Editing and Forwards
Episode 16 of Gimlet Media’s Startup podcast, titled “The Secret Formula” has a really interesting discussion about how Gimlet (and presumably This American Life and other highly-produced podcasts and radio shows) put together their shows.
The process is a lot like film editing, without the visual element of course. The episode basically turns out to be a how-to on how to edit a radio story and it’s comforting to know that it’s not an easy process. They start with a very rough cut, go through it and figure out where it “drifts,” and then making subsequent re-edits to improve the story until it’s working and interesting throughout.
It’s also comforting to know that this is more or less the approach I take when I edit video — whenever I get feedback (or give myself feedback), I look for the places in a script or the video where the action stalls. I really like the term drift though, because it’s more descriptive of the audience’s experience. Stalling is about the work, drifting is about the audience.
And they go into one technique that they use to keep people interested and moving forward, especially before a commercial break.
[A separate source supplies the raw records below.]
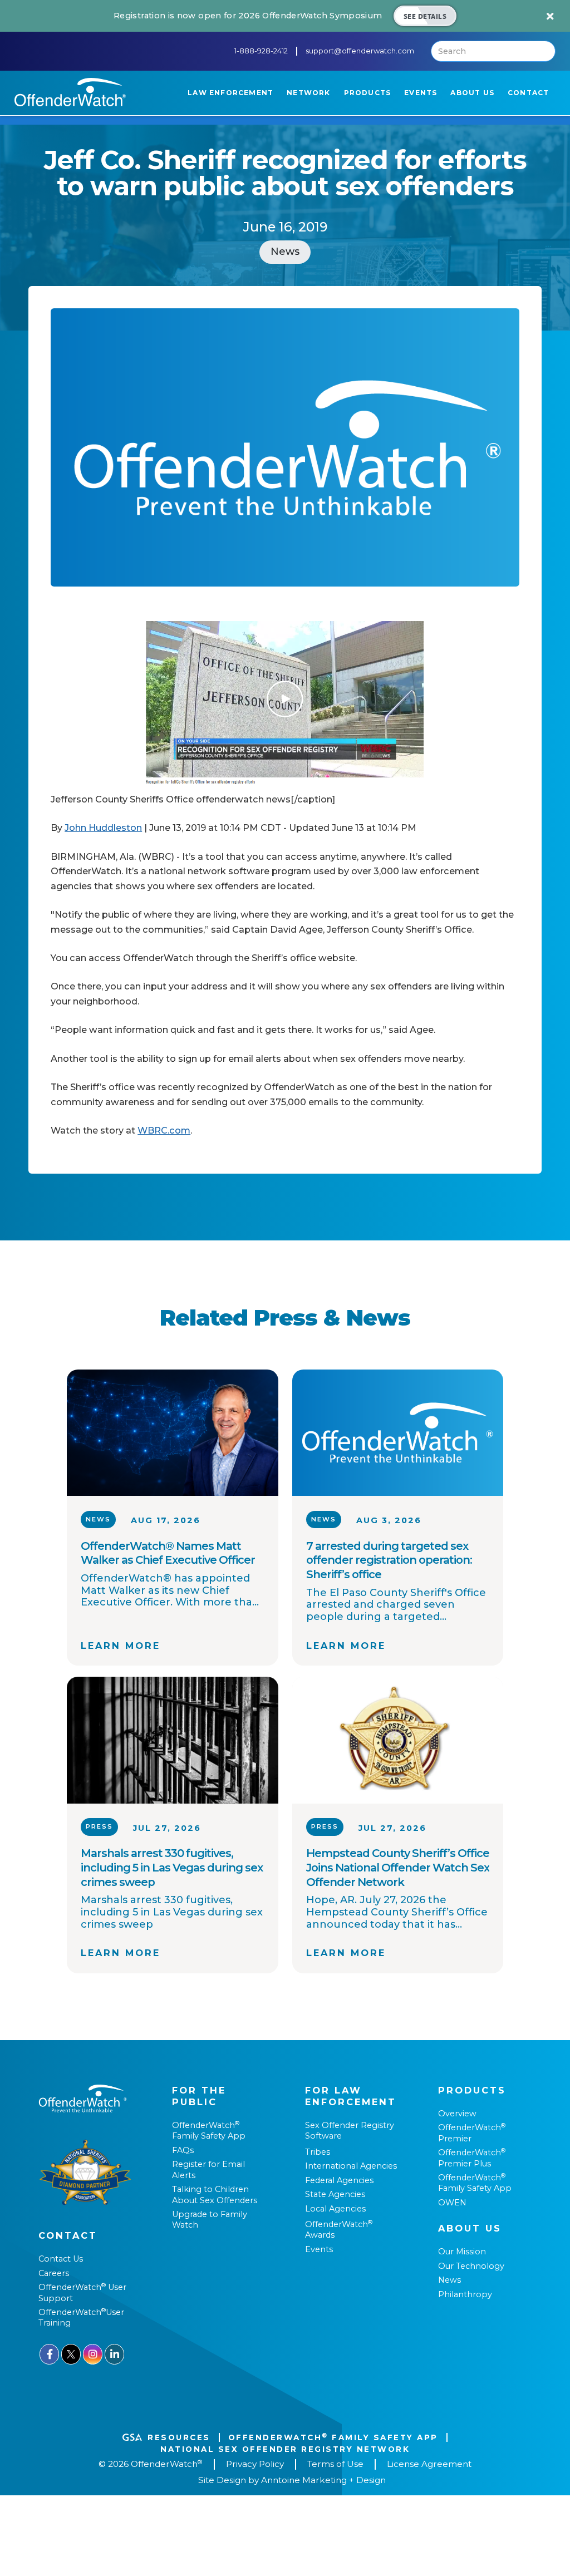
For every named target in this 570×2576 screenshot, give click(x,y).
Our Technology (471, 2266)
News (449, 2280)
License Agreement (429, 2464)
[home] (70, 92)
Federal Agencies (339, 2180)
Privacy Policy (255, 2464)
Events (319, 2249)
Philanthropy (465, 2294)
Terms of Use (335, 2464)
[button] (230, 93)
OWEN (452, 2203)
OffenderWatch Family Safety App (208, 2130)
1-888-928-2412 (261, 51)
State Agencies (335, 2194)
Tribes (317, 2152)
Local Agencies (335, 2209)
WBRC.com (163, 1130)
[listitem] (285, 16)
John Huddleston (103, 827)
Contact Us (60, 2259)
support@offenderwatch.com (360, 51)
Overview (457, 2114)
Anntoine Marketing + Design (323, 2480)
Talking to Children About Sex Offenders (214, 2194)
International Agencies (351, 2166)
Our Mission (462, 2252)
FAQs (183, 2150)
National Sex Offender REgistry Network (285, 2449)
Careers (53, 2273)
They call it a “promote forward.”
The use of the term “forward” struck me because I just read a book called “Backward and Forwards: A Technical Manual for Reading Plays” by David Ball. The book is fascinating on a lot of levels. As a reader, I learned that my understanding of Hamlet as a brooding man of inaction is entirely wrong and that he doesn’t actually contemplate suicide, he only feigns to be depressed and crazy in order to convince Polonius et al. that he is.
I don’t know if there’s a “right” interpretation, but I had never thought of that one.
The book is intended for theater creators, mainly directors, but it also serves as a technical guidebook for play-writing or screenwriting without falling prey to the “paint by numbers” approach of most of the dreck written about screenwriting.
One of the theses of the book is that a good play (or dramatic writing of any form) uses forwards throughout to keep the reader moving. Ball summarizes it:
A forward is any of a myriad of devices, techniques, tricks, maneuvers, manipulations, appetizers, tantalizers, teasers, that make an audience eager for what’s coming up. If you miss a script’s forwards, you miss the playwright’s most distinctive, gripping tool. What stripper does not know that the promise of nudity more excites an audience than does nudity itself?
Effective dramatic writing hinges on the ability to keep the audience wanting to know what happens next. Forwards eliminate drift. Suspense isn’t relegated to certain genres; it’s everywhere.